Лемана дальний родственник обещал пристроить на кожевенный заводик. Мать и сын молча обнялись, будто чувствуя, что расстаются навсегда…
В тифозной теплушке под Омском, во время бесконечно долгих перегонов, Леман впервые обучился у старого фельдшера буквам. Это были русские буквы и слова, те первые слова, которые научился писать Леман, тоже были русскими. Что ж, можно было отписать красноармейское письмо матери и на русском языке. Были на хуторе грамотеи, прочли бы, да, простудившись, мать померла, так и не дождавшись ни письма, ни тех дней, когда, как в лучшей песне пелось, — «кто был никем, тот станет всем».
Где она, мать, где ее могила? Неужели ничего не остается от родивших нас матерей? Разве, дав нам жизнь, они не продолжаются в нас? Почему же всю жизнь их нам недостает? А бессмертие души?
И, будучи стопроцентным атеистом, Леман в него не мог поверить. Он, наоборот, верил в другое, что легкое тело его матери конечно же обратилось в цветы и травы, тихая речь ее озвучила лопотанье листвы, дыханьем ее исполнился земной простор под высоким небом. Каждый вздох его — живое общение с матерью, с ее жизнью, с ее сердцем. И если Леман до страдания любил детей, жил их радостью и горем, в этом тоже в нем воплотилась давняя бессмертная сила материнской любви к нему. Нет, не долг возвращал он, не платил он за неоплатную заботу — он жил по бессловесному материнскому завету, любя землю, которую отвоевал у врага, людей, для которых на этой земле нужно было построить достойную, какую хотел бы для родной матери своей, жизнь.
…И голосом, в котором было не столько обиды, сколько проникновенной человеческой горечи, он заговорил — устало, точно после большой и бесцельно проделанной дороги.
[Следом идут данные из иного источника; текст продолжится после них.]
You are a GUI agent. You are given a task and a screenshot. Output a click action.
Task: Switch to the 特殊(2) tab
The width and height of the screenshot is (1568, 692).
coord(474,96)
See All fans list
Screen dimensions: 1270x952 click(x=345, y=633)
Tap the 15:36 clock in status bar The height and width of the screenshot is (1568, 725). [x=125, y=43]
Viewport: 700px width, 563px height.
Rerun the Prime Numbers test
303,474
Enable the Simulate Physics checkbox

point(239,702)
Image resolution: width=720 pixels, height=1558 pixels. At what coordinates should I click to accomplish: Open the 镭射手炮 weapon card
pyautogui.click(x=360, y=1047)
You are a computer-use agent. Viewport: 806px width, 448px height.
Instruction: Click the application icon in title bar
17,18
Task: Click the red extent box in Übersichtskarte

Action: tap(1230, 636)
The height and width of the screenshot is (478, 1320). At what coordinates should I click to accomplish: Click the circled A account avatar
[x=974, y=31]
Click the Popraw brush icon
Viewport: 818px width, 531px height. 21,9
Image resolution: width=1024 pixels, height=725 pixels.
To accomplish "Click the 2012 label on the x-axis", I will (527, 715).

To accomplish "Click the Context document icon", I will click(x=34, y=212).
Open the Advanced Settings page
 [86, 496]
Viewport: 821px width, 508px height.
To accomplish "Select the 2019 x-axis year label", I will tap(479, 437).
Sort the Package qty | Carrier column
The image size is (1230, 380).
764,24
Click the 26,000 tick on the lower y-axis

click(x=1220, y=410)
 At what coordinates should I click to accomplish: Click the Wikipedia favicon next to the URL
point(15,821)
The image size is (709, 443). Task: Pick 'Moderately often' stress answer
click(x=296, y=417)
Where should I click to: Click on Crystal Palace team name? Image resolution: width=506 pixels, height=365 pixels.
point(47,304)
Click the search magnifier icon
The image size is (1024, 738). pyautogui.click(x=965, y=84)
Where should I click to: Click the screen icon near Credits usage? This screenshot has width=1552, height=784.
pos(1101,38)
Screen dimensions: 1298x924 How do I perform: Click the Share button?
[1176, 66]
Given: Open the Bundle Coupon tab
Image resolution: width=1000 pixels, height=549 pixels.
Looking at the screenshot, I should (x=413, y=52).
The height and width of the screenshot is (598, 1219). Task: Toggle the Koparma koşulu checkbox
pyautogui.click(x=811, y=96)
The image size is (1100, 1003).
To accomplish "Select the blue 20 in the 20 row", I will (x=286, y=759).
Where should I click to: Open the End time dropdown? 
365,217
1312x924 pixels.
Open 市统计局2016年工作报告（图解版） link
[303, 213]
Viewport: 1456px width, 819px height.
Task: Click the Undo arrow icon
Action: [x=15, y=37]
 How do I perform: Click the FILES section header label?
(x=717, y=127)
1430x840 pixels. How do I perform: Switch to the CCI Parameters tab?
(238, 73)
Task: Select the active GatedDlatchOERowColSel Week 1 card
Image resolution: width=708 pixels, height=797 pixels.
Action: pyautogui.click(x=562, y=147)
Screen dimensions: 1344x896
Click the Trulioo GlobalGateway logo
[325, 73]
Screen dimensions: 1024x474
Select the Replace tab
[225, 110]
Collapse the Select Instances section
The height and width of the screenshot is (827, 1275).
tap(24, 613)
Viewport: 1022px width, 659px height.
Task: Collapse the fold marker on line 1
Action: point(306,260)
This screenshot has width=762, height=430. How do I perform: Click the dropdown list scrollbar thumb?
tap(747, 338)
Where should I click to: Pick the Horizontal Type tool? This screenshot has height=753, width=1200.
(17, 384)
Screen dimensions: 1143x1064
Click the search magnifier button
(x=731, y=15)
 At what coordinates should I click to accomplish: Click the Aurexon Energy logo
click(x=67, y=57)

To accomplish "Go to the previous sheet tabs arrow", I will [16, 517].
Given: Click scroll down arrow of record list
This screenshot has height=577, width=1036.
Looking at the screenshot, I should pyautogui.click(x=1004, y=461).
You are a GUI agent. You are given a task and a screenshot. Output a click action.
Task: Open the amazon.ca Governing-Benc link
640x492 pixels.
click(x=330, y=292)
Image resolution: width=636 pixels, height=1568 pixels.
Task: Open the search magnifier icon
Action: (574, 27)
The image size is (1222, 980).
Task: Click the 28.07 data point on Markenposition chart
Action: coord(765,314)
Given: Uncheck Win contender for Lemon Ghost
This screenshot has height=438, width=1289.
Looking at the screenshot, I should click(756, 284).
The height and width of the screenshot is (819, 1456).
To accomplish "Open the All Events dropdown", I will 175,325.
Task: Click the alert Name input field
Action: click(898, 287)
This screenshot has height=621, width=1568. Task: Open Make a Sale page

— Ты что, один только недоедаешь? Почему ты только о себе думаешь? Человек тем и отличается от зверя, что не о себе одном думает. Но зачем шпане ум — только лишние слезы. Что тебе детдом!
— Все о себе думают. Каждое дерьмо хочет фиялкой пахнуть…
— А ты вспомни свою мать!.. Разве она не о тебе думала?.. Когда тебя рожала, вскормила, тебе последний кусок отдавала?..
— Мать моя шлюхой была. Клиент в дверь, она меня за дверь. На мороз… Жил, как в зобу райской птички… Шлюха и есть!
Леман помолчал… Чтоб так сказать о родной матери…
— От хорошей, что ли, жизни? Мечтала она шлюхой быть? Увидела бы она тебя сейчас — второй раз умерла бы… Это было бы самым большим ее несчастьем. Кто не чтит мать свою, не человек — гнида…
В мрачной теми погреба слова были гулки и плотны, почти физически ощутимы — казалось, они перекатываются по воздуху, натыкаются на стены, как медлительные и незримые существа, образ и телесную форму которых трудно было вообразить.
Кольке Мухе было странно, что Леман не спешит убраться отсюда. Или решил он разделить с ним позор и кару?.. «Ну и фрайер!» — хмыкнул он и с присвистом, сквозь зубы — по-жигански — плюнул куда-то себе под ноги. Ни раскаянья, ни злости — было только тоскливо…
— Да я тут ничего не взял… Подумаешь, отпил немного сметаны через край… Думал, сало, на дорогу… А ты клешни распустил… Рад, что здоров, как бугай, да? Все равно сбегу я от вас.